Collected data:
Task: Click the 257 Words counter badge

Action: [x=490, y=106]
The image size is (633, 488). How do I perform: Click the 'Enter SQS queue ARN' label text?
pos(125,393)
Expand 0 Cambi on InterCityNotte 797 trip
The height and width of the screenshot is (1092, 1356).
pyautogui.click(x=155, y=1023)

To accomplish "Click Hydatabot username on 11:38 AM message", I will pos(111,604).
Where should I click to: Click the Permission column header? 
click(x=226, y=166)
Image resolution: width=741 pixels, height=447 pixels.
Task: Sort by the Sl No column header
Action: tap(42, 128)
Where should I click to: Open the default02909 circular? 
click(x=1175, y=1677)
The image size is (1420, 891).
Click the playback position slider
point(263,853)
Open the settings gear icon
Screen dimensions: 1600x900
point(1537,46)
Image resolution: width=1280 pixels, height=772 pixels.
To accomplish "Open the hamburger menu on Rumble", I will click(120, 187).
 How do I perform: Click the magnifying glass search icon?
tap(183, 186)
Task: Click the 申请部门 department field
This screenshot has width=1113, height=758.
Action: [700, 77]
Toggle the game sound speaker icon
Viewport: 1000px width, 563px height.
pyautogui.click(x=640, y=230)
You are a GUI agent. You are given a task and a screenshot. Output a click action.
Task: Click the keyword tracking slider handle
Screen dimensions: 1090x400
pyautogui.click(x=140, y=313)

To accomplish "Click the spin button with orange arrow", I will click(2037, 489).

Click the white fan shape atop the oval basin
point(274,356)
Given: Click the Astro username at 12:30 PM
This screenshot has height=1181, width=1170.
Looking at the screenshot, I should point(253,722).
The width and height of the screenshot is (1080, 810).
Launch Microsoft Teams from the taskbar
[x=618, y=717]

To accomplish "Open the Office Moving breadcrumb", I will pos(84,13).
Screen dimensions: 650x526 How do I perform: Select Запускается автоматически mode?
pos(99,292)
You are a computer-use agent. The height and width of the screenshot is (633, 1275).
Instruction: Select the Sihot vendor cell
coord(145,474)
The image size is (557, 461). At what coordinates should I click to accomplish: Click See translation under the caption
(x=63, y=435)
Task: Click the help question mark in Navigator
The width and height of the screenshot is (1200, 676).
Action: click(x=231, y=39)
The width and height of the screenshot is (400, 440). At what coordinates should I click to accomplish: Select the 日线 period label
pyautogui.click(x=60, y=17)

§ Problem statement: Each line above needs to be output again, exactly as shown.

§ Response below:
Task: Click the 257 Words counter badge

Action: [x=490, y=106]
The image size is (633, 488). How do I perform: Click the 'Enter SQS queue ARN' label text?
pos(125,393)
Expand 0 Cambi on InterCityNotte 797 trip
The height and width of the screenshot is (1092, 1356).
pyautogui.click(x=155, y=1023)

To accomplish "Click Hydatabot username on 11:38 AM message", I will pos(111,604).
Where should I click to: Click the Permission column header? 
click(x=226, y=166)
Image resolution: width=741 pixels, height=447 pixels.
Task: Sort by the Sl No column header
Action: tap(42, 128)
Where should I click to: Open the default02909 circular? 
click(x=1175, y=1677)
The image size is (1420, 891).
Click the playback position slider
point(263,853)
Open the settings gear icon
Screen dimensions: 1600x900
point(1537,46)
Image resolution: width=1280 pixels, height=772 pixels.
To accomplish "Open the hamburger menu on Rumble", I will click(120, 187).
 How do I perform: Click the magnifying glass search icon?
tap(183, 186)
Task: Click the 申请部门 department field
This screenshot has width=1113, height=758.
Action: [700, 77]
Toggle the game sound speaker icon
Viewport: 1000px width, 563px height.
pyautogui.click(x=640, y=230)
You are a GUI agent. You are given a task and a screenshot. Output a click action.
Task: Click the keyword tracking slider handle
Screen dimensions: 1090x400
pyautogui.click(x=140, y=313)

To accomplish "Click the spin button with orange arrow", I will click(2037, 489).

Click the white fan shape atop the oval basin
point(274,356)
Given: Click the Astro username at 12:30 PM
This screenshot has height=1181, width=1170.
Looking at the screenshot, I should point(253,722).
The width and height of the screenshot is (1080, 810).
Launch Microsoft Teams from the taskbar
[x=618, y=717]

To accomplish "Open the Office Moving breadcrumb", I will pos(84,13).
Screen dimensions: 650x526 How do I perform: Select Запускается автоматически mode?
pos(99,292)
You are a computer-use agent. The height and width of the screenshot is (633, 1275).
Instruction: Select the Sihot vendor cell
coord(145,474)
The image size is (557, 461). At what coordinates should I click to accomplish: Click See translation under the caption
(x=63, y=435)
Task: Click the help question mark in Navigator
The width and height of the screenshot is (1200, 676).
Action: click(x=231, y=39)
The width and height of the screenshot is (400, 440). At what coordinates should I click to accomplish: Select the 日线 period label
pyautogui.click(x=60, y=17)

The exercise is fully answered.